Show all lines containing "heading" from the data below.

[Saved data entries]
※

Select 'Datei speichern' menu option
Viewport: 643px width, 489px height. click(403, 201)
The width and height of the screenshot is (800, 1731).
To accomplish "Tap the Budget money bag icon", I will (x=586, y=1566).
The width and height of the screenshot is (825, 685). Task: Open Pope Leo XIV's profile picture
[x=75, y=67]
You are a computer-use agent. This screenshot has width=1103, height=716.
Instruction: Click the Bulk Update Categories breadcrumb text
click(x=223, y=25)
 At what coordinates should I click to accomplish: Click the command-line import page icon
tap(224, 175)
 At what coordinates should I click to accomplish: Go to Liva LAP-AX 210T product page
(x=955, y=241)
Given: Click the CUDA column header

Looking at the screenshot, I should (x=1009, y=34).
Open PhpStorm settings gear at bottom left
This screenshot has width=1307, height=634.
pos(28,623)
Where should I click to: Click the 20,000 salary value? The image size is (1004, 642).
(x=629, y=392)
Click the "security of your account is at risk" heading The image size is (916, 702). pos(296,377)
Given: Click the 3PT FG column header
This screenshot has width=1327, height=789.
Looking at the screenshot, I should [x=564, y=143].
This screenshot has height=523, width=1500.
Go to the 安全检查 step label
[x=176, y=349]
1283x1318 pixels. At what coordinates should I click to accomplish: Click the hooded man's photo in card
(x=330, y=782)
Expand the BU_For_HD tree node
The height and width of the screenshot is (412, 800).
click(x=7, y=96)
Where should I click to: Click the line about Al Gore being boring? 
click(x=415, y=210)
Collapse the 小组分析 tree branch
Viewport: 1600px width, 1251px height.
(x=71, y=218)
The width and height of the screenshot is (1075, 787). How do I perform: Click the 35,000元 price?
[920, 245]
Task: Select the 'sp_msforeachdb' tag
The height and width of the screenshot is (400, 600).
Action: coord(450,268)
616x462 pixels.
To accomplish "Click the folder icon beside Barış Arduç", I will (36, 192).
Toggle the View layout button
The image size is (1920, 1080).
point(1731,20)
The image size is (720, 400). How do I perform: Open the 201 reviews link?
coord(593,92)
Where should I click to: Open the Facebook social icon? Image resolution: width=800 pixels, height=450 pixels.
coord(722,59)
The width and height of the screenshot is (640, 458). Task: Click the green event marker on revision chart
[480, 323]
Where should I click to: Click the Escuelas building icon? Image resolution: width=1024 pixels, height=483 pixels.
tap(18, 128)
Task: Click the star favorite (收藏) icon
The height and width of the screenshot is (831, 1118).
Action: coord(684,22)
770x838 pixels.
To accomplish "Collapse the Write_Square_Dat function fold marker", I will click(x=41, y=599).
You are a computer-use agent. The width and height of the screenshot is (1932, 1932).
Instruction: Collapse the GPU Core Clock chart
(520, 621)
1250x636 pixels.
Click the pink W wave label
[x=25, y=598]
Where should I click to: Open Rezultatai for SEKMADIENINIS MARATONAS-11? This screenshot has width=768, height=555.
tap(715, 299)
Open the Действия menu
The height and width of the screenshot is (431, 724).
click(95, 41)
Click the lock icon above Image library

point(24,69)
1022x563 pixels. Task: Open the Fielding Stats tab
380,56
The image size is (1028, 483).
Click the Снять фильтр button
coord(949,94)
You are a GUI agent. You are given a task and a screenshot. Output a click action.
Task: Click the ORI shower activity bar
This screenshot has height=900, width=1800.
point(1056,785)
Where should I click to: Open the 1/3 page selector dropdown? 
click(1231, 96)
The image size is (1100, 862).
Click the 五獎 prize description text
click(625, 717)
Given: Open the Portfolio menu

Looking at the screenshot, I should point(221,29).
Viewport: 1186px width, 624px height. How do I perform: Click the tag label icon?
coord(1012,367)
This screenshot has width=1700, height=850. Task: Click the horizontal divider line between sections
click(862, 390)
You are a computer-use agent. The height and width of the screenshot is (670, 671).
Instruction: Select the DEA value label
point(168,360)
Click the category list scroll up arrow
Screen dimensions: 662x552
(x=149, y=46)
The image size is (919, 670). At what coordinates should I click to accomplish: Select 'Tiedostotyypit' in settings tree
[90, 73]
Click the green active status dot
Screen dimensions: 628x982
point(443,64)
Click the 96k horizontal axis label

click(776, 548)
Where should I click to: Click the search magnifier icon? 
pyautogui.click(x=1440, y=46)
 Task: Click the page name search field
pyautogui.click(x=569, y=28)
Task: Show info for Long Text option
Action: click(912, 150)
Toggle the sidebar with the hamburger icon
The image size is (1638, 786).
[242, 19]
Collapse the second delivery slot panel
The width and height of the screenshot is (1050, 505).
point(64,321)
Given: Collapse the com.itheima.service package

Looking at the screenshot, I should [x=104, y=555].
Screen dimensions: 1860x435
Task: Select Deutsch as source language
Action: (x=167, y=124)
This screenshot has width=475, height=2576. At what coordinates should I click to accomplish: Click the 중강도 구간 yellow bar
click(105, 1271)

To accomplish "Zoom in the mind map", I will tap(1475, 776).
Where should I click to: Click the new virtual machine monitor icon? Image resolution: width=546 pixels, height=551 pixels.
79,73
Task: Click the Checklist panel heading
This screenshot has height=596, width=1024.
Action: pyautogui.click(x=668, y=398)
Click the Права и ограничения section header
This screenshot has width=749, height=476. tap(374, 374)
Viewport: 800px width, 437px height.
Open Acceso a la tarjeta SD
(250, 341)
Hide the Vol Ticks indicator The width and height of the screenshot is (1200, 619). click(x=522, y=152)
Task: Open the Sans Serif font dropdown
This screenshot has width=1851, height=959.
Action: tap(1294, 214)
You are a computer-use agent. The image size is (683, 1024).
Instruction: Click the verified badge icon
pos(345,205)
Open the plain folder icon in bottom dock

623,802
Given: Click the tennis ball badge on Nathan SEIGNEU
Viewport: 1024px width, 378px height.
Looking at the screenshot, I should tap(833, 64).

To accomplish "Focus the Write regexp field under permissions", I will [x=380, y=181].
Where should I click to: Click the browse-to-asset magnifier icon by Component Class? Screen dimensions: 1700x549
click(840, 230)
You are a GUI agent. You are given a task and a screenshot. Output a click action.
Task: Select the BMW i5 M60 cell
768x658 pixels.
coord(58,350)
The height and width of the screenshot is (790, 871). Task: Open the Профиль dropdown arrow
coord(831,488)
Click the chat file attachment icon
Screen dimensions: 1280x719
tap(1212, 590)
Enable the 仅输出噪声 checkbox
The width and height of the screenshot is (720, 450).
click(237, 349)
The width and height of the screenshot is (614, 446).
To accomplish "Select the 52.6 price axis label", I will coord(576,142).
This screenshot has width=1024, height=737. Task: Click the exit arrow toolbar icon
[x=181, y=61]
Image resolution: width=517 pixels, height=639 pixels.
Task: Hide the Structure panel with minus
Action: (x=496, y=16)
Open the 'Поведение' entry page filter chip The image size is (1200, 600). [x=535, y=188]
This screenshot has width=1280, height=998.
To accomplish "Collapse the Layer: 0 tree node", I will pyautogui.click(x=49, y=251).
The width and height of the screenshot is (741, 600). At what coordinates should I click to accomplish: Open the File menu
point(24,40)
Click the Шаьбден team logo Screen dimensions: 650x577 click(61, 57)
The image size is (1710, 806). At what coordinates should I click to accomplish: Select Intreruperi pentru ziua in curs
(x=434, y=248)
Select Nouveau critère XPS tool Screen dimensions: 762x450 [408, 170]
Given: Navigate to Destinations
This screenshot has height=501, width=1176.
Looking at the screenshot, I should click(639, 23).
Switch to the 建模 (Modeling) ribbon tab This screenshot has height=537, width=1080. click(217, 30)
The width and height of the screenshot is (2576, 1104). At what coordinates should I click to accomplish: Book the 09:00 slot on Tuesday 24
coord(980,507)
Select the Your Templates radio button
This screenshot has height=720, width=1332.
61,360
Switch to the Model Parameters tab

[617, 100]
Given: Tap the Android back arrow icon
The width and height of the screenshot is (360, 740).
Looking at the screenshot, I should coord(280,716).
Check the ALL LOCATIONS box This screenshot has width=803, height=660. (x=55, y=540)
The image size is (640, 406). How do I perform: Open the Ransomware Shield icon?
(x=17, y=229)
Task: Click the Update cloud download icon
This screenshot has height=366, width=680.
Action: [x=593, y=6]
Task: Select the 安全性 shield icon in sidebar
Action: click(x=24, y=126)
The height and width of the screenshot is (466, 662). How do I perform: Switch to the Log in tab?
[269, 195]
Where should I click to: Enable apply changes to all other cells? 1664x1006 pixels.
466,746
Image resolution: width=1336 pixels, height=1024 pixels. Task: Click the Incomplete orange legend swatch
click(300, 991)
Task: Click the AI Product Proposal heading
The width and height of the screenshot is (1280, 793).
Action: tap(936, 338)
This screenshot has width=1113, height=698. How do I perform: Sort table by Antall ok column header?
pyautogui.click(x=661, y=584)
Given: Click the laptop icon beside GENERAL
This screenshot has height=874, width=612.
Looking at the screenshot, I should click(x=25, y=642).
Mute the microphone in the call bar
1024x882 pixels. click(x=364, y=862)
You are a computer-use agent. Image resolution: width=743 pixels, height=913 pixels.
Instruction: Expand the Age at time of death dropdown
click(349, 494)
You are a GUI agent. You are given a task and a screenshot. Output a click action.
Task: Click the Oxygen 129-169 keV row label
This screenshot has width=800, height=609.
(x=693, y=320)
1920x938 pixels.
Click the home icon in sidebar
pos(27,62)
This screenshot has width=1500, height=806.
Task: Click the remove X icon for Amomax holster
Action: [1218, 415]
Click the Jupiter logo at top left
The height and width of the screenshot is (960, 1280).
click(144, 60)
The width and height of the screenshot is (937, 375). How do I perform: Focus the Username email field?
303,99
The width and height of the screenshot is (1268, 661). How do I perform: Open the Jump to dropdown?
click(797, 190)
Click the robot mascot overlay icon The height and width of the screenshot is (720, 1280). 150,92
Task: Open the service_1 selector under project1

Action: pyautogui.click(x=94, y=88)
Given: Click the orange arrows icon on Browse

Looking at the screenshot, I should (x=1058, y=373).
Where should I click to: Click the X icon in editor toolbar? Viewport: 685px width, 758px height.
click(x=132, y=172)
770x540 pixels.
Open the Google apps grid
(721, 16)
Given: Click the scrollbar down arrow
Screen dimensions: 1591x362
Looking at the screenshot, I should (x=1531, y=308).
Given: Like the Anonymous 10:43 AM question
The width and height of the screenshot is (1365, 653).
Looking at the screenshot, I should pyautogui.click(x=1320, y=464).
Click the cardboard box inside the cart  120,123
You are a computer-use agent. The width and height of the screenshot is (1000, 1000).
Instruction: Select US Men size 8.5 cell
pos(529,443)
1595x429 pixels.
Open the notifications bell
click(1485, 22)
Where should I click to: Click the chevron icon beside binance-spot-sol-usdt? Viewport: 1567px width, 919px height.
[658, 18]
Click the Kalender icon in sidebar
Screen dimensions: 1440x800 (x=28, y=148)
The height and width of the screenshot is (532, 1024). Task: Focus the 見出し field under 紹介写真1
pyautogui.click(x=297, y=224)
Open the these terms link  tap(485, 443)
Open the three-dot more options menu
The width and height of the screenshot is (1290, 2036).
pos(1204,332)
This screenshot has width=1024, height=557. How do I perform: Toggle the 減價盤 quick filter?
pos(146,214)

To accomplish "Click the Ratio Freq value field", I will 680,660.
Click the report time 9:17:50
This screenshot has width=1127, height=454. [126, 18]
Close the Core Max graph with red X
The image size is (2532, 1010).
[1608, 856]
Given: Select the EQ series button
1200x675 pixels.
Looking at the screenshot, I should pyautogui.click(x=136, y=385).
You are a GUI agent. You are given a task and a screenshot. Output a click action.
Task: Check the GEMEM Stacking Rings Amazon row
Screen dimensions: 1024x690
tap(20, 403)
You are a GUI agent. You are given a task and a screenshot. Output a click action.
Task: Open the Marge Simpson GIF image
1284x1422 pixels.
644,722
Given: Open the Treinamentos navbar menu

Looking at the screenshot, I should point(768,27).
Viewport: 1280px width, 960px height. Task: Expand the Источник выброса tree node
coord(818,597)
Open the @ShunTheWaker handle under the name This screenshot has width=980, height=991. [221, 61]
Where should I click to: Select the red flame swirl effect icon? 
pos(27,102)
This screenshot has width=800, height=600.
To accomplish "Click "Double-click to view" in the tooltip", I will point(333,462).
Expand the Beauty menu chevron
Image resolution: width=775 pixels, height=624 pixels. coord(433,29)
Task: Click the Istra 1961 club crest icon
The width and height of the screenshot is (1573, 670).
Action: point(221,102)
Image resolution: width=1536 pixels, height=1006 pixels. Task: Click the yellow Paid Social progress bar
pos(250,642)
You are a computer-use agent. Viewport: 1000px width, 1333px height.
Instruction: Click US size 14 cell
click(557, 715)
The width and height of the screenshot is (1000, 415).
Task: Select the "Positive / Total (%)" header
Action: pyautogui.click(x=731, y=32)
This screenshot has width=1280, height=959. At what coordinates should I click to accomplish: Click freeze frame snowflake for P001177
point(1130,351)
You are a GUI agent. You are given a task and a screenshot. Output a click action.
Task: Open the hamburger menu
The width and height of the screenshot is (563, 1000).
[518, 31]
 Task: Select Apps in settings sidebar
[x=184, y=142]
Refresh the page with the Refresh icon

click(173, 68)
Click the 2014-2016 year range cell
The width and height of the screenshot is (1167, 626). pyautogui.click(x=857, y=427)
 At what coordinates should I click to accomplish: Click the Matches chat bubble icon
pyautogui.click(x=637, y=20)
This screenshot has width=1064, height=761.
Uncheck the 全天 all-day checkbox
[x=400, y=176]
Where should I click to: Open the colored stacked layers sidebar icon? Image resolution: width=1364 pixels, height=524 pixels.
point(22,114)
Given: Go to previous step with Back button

※

* [REPLY]:
Click the "security of your account is at risk" heading The image size is (916, 702). pos(296,377)
Task: Click the Checklist panel heading
Task: Click the AI Product Proposal heading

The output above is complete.